== Given records

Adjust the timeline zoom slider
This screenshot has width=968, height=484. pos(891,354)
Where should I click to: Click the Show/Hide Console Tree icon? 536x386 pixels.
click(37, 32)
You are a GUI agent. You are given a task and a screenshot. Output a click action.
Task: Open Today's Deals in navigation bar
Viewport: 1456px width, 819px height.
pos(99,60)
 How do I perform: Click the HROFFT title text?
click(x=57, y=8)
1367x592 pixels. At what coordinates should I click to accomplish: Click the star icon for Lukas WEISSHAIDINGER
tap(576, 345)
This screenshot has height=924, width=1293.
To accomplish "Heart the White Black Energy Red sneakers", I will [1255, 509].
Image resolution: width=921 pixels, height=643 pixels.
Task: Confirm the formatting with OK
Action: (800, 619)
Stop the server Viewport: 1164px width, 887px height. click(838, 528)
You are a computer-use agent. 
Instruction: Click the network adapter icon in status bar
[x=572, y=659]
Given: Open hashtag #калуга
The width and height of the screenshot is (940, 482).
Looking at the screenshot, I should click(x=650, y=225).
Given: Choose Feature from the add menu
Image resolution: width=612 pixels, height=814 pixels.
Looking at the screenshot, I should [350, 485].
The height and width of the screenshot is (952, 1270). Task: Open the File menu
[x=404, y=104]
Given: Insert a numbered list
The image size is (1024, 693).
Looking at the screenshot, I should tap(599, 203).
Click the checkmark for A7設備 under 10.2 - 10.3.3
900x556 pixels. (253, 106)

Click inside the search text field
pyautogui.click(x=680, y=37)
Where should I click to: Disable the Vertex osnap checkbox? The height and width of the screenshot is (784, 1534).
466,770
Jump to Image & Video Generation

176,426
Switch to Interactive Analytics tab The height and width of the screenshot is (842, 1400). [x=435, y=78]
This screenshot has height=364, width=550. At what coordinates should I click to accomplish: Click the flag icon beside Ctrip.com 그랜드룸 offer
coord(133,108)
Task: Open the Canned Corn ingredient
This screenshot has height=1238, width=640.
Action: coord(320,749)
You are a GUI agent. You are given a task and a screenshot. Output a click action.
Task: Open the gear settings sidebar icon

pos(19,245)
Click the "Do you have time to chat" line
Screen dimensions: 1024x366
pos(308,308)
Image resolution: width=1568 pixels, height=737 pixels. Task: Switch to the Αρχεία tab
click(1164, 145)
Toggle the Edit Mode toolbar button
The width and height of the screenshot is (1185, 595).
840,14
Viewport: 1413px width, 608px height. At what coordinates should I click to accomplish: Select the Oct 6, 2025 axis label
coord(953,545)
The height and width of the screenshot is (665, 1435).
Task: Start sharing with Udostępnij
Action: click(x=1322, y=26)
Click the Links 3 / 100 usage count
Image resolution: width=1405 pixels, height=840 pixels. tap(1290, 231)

====

Write the records out once more. Change nothing.

Adjust the timeline zoom slider
This screenshot has width=968, height=484. pos(891,354)
Where should I click to: Click the Show/Hide Console Tree icon? 536x386 pixels.
click(37, 32)
You are a GUI agent. You are given a task and a screenshot. Output a click action.
Task: Open Today's Deals in navigation bar
Viewport: 1456px width, 819px height.
pos(99,60)
 How do I perform: Click the HROFFT title text?
click(x=57, y=8)
1367x592 pixels. At what coordinates should I click to accomplish: Click the star icon for Lukas WEISSHAIDINGER
tap(576, 345)
This screenshot has height=924, width=1293.
To accomplish "Heart the White Black Energy Red sneakers", I will [1255, 509].
Image resolution: width=921 pixels, height=643 pixels.
Task: Confirm the formatting with OK
Action: (800, 619)
Stop the server Viewport: 1164px width, 887px height. click(838, 528)
You are a computer-use agent. 
Instruction: Click the network adapter icon in status bar
[x=572, y=659]
Given: Open hashtag #калуга
The width and height of the screenshot is (940, 482).
Looking at the screenshot, I should click(x=650, y=225).
Given: Choose Feature from the add menu
Image resolution: width=612 pixels, height=814 pixels.
Looking at the screenshot, I should [350, 485].
The height and width of the screenshot is (952, 1270). Task: Open the File menu
[x=404, y=104]
Given: Insert a numbered list
The image size is (1024, 693).
Looking at the screenshot, I should tap(599, 203).
Click the checkmark for A7設備 under 10.2 - 10.3.3
900x556 pixels. (253, 106)

Click inside the search text field
pyautogui.click(x=680, y=37)
Where should I click to: Disable the Vertex osnap checkbox? The height and width of the screenshot is (784, 1534).
466,770
Jump to Image & Video Generation

176,426
Switch to Interactive Analytics tab The height and width of the screenshot is (842, 1400). [x=435, y=78]
This screenshot has height=364, width=550. At what coordinates should I click to accomplish: Click the flag icon beside Ctrip.com 그랜드룸 offer
coord(133,108)
Task: Open the Canned Corn ingredient
This screenshot has height=1238, width=640.
Action: coord(320,749)
You are a GUI agent. You are given a task and a screenshot. Output a click action.
Task: Open the gear settings sidebar icon

pos(19,245)
Click the "Do you have time to chat" line
Screen dimensions: 1024x366
pos(308,308)
Image resolution: width=1568 pixels, height=737 pixels. Task: Switch to the Αρχεία tab
click(1164, 145)
Toggle the Edit Mode toolbar button
The width and height of the screenshot is (1185, 595).
840,14
Viewport: 1413px width, 608px height. At what coordinates should I click to accomplish: Select the Oct 6, 2025 axis label
coord(953,545)
The height and width of the screenshot is (665, 1435).
Task: Start sharing with Udostępnij
Action: click(x=1322, y=26)
Click the Links 3 / 100 usage count
Image resolution: width=1405 pixels, height=840 pixels. tap(1290, 231)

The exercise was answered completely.